Well...life happens.
Parents divorce. Loved ones die. Families are divided because of grief and pain. Bills. Stress. Little money. More stress. Those are just some things that were hard for my family growing up. Some people had it worse! Everyone has a story. Everyone reacts differently to their hardships. Some people are very sensitive and others just go with the flow. Some people get stuck and others bounce back.
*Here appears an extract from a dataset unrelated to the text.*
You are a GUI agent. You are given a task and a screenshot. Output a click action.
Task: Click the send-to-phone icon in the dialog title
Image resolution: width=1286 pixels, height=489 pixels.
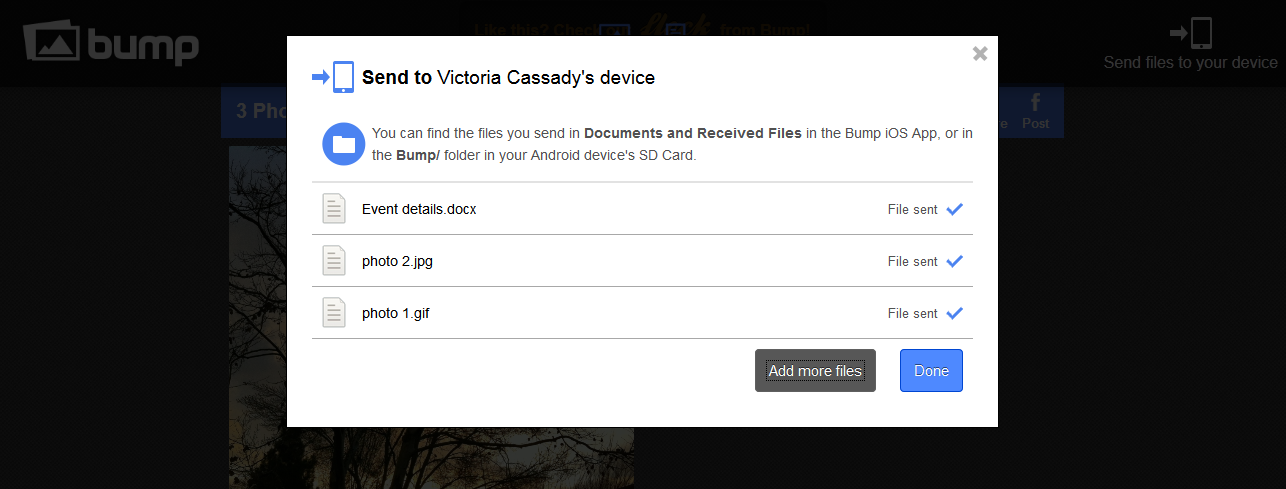click(334, 77)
It was not until the last 8 plus years that Christmas really began to mean something different to me. I was battling with my own depression to begin with because my boyfriend at the time was just a big tortured jerk. He hated Christmas and for whatever reason he did not have it in him to make an effort for me, someone who loved it in spades. I began to really stress out when my girlfriends would share what their partners got them for Christmas. Some gifts were homemade, modest, or extravagant. When it was my turn to share, I had nothing. I was happy for them but I felt embarrassed and hurt. In my culture, having a man that showers you with gifts is a positive thing. It signifies that 1) they can financially do so and 2) they can take care of you 3) It is just thoughtful, period. I try not to focus on materialism but it bugs me when no gestures are made and no traditions are created. On top of that, the holidays always made him lash out at me.
Our last Christmas together he finally did something grand and he flew me out to meet his family. It meant a lot to me and felt like great big step and it was my first time on an airplane. He took care of everything I needed while I was out there but when we said goodbye it felt off and within a few months we broke up. The following Christmas he broke my heart all over again when I found out he was not only dating someone for months (he told me he needed to be single for a while, liar) but he was also taking her back home to meet his family and friends. From then on, I could not listen to certain songs or movies because it hurt too much and I simply just did not care what we did for the holidays.
Then I just continued to date guys that hated Christmas and they never wanted to do anything on New Years Eve. If there is one thing I cannot stand is life passing me by! I would have loved and still want to meet someone who does not get down because of the holidays. Someone who wants to go to parties, dance, laugh, sing, eat good food, and be around great company. Instead, I just stay at home. It sucked and I just learned not to get excited or hope for things because my expectations would never be met and I would be so sad.
Two years ago the man of my dreams (who turned out to be the biggest fake ever) absolutely crushed me right before Christmas. It was a different kind of pain that I had never experienced before in my dating life. Maybe because I was now older and wiser and knew what I wanted. It took me practically a year to honestly heal from that experience. Last year my entire family were sick as dogs! I did not even get a chance to stress or worry about the holidays. In fact, we rang in the New Year with the East Coast because we were so sick. It seems like I have a bad Christmas one year, a whatever Christmas the next year, then bad, then whatever, then horrible, then whatever. However, this year, I decided that I was going to take back Christmas. Enough is enough.
Happiness is a verb after all!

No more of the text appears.